Benefits such as Christmas bonuses, holiday bonuses, or profit-sharing should also be specifically regulated without room for interpretation, as well as other bonuses such as dividends. Your classification must be called if you have a collective bargaining agreement.

8. Ownership Agreements

Simply put, an ownership agreement means something that the employee creates when the employer’s employee becomes the business’s property.

9. Classification of Workers 

To ensure tax and insurance enforcement, define whether the recruit is an employee or contractor. Because of job misclassification, Uber has faced several lawsuits and continues to tackle it. Learn what separates workers from contractors and correctly identify employees from the start so that you don’t have to worry.

10. Employee Duties

The section outlining employee responsibilities is one of the most diverse aspects of an employment contract. This is because every position is different, so the standards for each role vary. For example, the employee duties of a construction contractor are not the same as the responsibilities of a salesperson.

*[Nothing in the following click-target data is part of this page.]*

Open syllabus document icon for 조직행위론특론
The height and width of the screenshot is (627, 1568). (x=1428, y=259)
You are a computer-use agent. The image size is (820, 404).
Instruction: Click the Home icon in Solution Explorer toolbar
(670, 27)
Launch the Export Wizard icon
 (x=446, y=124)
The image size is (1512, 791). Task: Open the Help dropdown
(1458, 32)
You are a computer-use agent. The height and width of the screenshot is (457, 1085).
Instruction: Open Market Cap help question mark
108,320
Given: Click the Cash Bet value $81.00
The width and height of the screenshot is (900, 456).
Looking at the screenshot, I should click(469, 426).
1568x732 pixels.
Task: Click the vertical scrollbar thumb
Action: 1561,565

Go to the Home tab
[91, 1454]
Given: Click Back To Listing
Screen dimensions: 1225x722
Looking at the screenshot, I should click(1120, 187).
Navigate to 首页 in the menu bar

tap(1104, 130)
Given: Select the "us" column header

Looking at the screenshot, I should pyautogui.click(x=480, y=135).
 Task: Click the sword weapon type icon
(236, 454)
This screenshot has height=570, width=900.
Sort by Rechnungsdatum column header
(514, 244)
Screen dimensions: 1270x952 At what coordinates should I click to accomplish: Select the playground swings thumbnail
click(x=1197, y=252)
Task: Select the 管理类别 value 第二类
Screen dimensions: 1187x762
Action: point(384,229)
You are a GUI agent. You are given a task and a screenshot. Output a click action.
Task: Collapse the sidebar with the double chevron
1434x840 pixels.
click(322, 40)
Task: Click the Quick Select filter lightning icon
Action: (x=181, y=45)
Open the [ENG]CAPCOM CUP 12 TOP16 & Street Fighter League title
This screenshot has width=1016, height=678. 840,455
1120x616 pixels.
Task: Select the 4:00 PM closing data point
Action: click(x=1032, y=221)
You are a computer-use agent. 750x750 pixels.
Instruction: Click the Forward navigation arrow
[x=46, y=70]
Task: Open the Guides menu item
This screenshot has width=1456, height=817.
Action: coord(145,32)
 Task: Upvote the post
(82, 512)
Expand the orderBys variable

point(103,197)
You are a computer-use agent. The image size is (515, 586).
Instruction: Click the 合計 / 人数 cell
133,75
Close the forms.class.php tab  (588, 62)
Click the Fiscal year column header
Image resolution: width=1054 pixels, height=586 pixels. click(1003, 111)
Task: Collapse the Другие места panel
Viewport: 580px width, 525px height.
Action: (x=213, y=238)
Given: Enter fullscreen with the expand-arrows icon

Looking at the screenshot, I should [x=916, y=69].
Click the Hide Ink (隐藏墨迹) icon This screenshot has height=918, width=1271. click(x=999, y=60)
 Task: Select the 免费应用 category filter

An employment contract offers you security and, especially during bad times, should be beneficial to you. That’s why studying all aspects closely before signing pays off. If the contract does not address anything you have agreed to verbally with your potential boss, you should not let it confuse you.

Companies also use regular contracts that are sent out automatically without any modifications by the HR department. There is no bad intent involved in most situations, but merely bureaucratic hurdles. As a result, you can guarantee that all your questions are answered and that all you were promised is registered in writing.